#### [Activity]
Print the data that follows exactly, leaving nothing out.

#### [Supplied data]
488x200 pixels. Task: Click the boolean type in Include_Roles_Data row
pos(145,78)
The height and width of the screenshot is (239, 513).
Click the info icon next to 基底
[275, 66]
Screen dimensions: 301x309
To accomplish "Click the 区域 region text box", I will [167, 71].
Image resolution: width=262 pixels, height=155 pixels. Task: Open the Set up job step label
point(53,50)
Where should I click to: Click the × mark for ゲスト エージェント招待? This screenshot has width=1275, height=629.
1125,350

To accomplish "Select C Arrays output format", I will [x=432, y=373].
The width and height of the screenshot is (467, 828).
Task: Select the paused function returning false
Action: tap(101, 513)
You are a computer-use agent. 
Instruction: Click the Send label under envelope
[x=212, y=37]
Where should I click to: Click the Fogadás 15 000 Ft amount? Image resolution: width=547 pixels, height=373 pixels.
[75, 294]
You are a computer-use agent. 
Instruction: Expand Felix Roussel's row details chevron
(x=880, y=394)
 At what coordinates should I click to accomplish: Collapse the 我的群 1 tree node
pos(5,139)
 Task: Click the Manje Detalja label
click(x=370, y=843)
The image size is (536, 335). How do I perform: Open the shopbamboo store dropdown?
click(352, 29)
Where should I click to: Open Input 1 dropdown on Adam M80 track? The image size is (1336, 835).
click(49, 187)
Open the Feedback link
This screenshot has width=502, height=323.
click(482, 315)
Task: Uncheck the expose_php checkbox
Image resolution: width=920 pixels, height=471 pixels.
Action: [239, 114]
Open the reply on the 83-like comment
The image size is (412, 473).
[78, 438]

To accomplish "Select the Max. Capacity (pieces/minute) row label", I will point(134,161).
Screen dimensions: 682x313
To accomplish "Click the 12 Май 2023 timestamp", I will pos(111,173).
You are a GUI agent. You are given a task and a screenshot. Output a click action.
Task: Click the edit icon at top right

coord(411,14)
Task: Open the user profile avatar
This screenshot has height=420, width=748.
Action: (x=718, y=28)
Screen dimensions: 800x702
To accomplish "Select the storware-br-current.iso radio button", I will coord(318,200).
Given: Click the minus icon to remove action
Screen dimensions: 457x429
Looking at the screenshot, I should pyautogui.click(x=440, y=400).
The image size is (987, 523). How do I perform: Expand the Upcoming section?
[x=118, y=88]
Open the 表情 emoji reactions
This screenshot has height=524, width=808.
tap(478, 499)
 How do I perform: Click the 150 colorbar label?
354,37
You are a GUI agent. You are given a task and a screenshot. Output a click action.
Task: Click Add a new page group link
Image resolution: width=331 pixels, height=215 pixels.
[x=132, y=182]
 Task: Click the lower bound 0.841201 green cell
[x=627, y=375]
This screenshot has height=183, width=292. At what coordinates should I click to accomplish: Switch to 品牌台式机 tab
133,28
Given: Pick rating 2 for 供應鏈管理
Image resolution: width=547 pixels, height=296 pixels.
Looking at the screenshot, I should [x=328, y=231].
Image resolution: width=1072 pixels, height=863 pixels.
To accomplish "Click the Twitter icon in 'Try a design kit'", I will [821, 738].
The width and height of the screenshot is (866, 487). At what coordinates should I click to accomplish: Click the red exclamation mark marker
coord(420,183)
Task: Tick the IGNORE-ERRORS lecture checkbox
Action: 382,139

#### [Solution to this problem]
488x200 pixels. Task: Click the boolean type in Include_Roles_Data row
pos(145,78)
The height and width of the screenshot is (239, 513).
Click the info icon next to 基底
[275, 66]
Screen dimensions: 301x309
To accomplish "Click the 区域 region text box", I will [167, 71].
Image resolution: width=262 pixels, height=155 pixels. Task: Open the Set up job step label
point(53,50)
Where should I click to: Click the × mark for ゲスト エージェント招待? This screenshot has width=1275, height=629.
1125,350

To accomplish "Select C Arrays output format", I will [x=432, y=373].
The width and height of the screenshot is (467, 828).
Task: Select the paused function returning false
Action: tap(101, 513)
You are a computer-use agent. 
Instruction: Click the Send label under envelope
[x=212, y=37]
Where should I click to: Click the Fogadás 15 000 Ft amount? Image resolution: width=547 pixels, height=373 pixels.
[75, 294]
You are a computer-use agent. 
Instruction: Expand Felix Roussel's row details chevron
(x=880, y=394)
 At what coordinates should I click to accomplish: Collapse the 我的群 1 tree node
pos(5,139)
 Task: Click the Manje Detalja label
click(x=370, y=843)
The image size is (536, 335). How do I perform: Open the shopbamboo store dropdown?
click(352, 29)
Where should I click to: Open Input 1 dropdown on Adam M80 track? The image size is (1336, 835).
click(49, 187)
Open the Feedback link
This screenshot has width=502, height=323.
click(482, 315)
Task: Uncheck the expose_php checkbox
Image resolution: width=920 pixels, height=471 pixels.
Action: [239, 114]
Open the reply on the 83-like comment
The image size is (412, 473).
[78, 438]

To accomplish "Select the Max. Capacity (pieces/minute) row label", I will point(134,161).
Screen dimensions: 682x313
To accomplish "Click the 12 Май 2023 timestamp", I will pos(111,173).
You are a GUI agent. You are given a task and a screenshot. Output a click action.
Task: Click the edit icon at top right

coord(411,14)
Task: Open the user profile avatar
This screenshot has height=420, width=748.
Action: (x=718, y=28)
Screen dimensions: 800x702
To accomplish "Select the storware-br-current.iso radio button", I will coord(318,200).
Given: Click the minus icon to remove action
Screen dimensions: 457x429
Looking at the screenshot, I should pyautogui.click(x=440, y=400).
The image size is (987, 523). How do I perform: Expand the Upcoming section?
[x=118, y=88]
Open the 表情 emoji reactions
This screenshot has height=524, width=808.
tap(478, 499)
 How do I perform: Click the 150 colorbar label?
354,37
You are a GUI agent. You are given a task and a screenshot. Output a click action.
Task: Click Add a new page group link
Image resolution: width=331 pixels, height=215 pixels.
[x=132, y=182]
 Task: Click the lower bound 0.841201 green cell
[x=627, y=375]
This screenshot has height=183, width=292. At what coordinates should I click to accomplish: Switch to 品牌台式机 tab
133,28
Given: Pick rating 2 for 供應鏈管理
Image resolution: width=547 pixels, height=296 pixels.
Looking at the screenshot, I should [x=328, y=231].
Image resolution: width=1072 pixels, height=863 pixels.
To accomplish "Click the Twitter icon in 'Try a design kit'", I will [821, 738].
The width and height of the screenshot is (866, 487). At what coordinates should I click to accomplish: Click the red exclamation mark marker
coord(420,183)
Task: Tick the IGNORE-ERRORS lecture checkbox
Action: 382,139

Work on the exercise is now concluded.